Google's self-driving car got in the first accident that was truly its fault

Google self-driving carMark Wilson/Getty ImagesOne of Google’s self-driving cars back in 2014

One of Google’s self-driving cars hit a bus in Mountain View earlier this month, marking the first accident in which one of the company’s robotic vehicles appears to be have been at fault. 

While Google’s self-driving cars have been in various fender benders over the years, the accidents have until now always been the fault of other drivers or of the human drivers who occasionally take control of the Google cars, according to the company’s previous self-driving car reports

But in this incident, which took place on Valentine’s Day, the Google car hit the side of a public transit bus (albeit very slowly). 

While approaching the intersection of El Camino Real and Castro Street in Mountain View, the car stopped to avoid some sandbags around a storm drain. When it tried to merge back into the left lane, it struck trouble. 

“After a few cars passed, the Google AV began to proceed back into the center of the lane to pass the sand bags,” reads a report by California’s DMV about the incident. 

“A public transit bus was approaching from behind.

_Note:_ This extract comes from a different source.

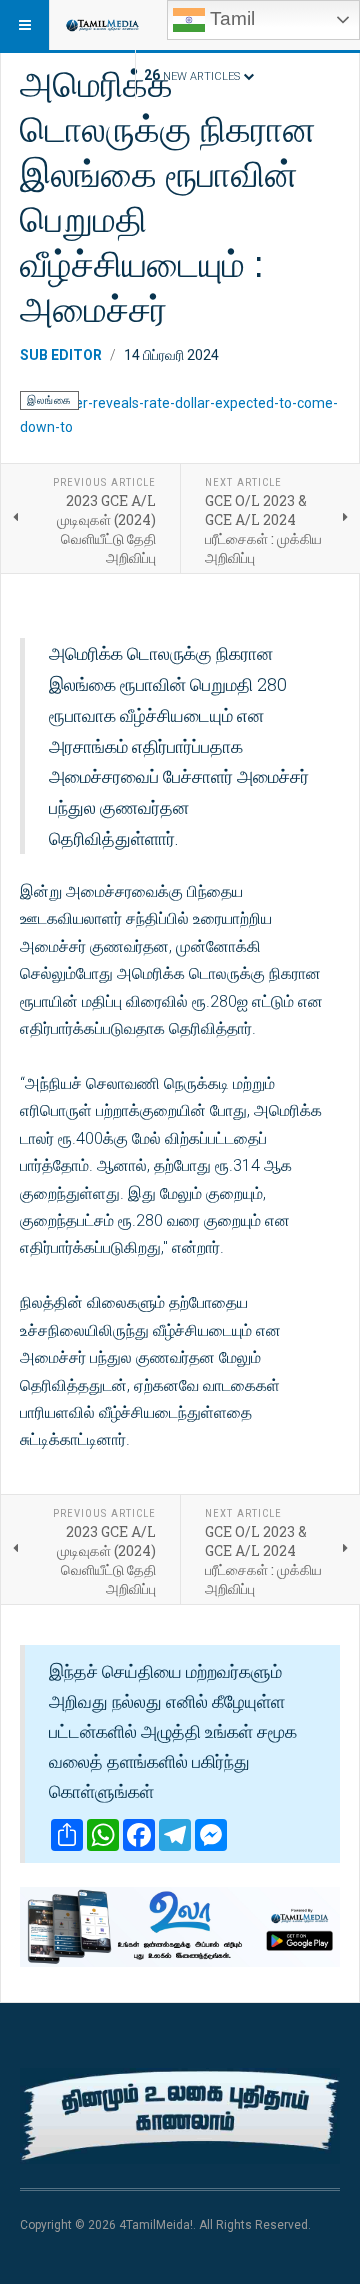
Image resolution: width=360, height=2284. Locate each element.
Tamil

The Google AV test drier saw the bus approaching in the left side mirror but believed the bus would stop or slow to allow the Google AV to continue. Approximately three seconds later, as the Google AV was reentering the center of the lane it made contact with the side of the bus.”

The Google car, a modified Lexus SUV, was travelling at less than 2 mph, and the bus was moving at about 15 mph. There were no injuries reported at the scene, although the Google car did damage its front left fender, wheel, and one of its sensors. 

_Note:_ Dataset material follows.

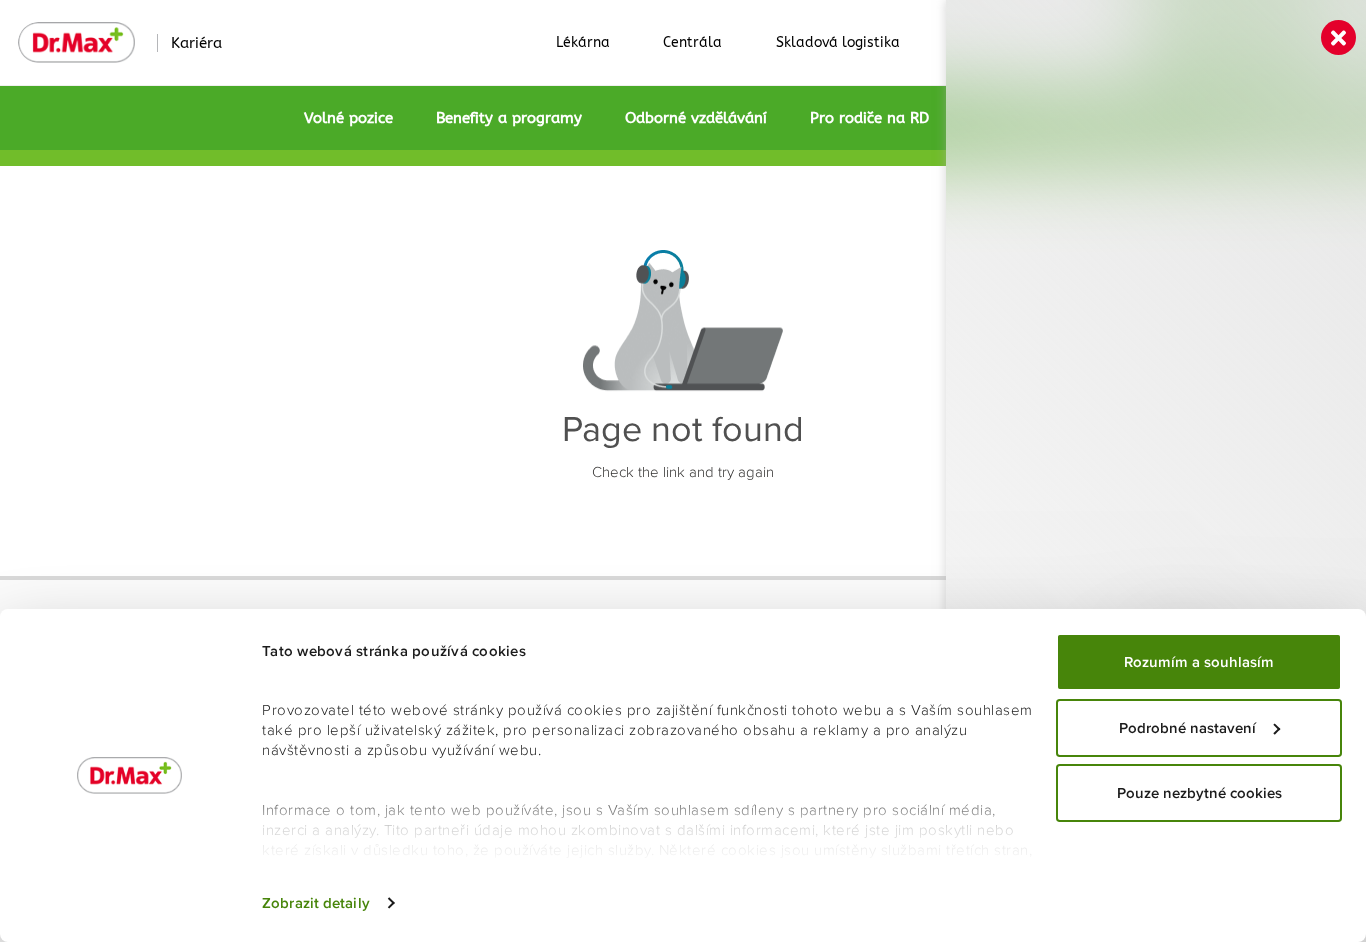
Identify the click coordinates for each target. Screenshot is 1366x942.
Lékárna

Google’s self-driving cars are currently prototypes that the company is testing, and they are not available to the general public. 

This is the fifth accident that Google’s self-driving cars have gotten into on El Camino Real, as journalist Mark Harris points out on Twitter:

 

The accident closely follows a big win for Google: US regulators decided earlier this month that the artificial intelligence system controlling its car counts as a “driver.” 

Neither Google nor the Valley Transportation Authority was immediately available for comment.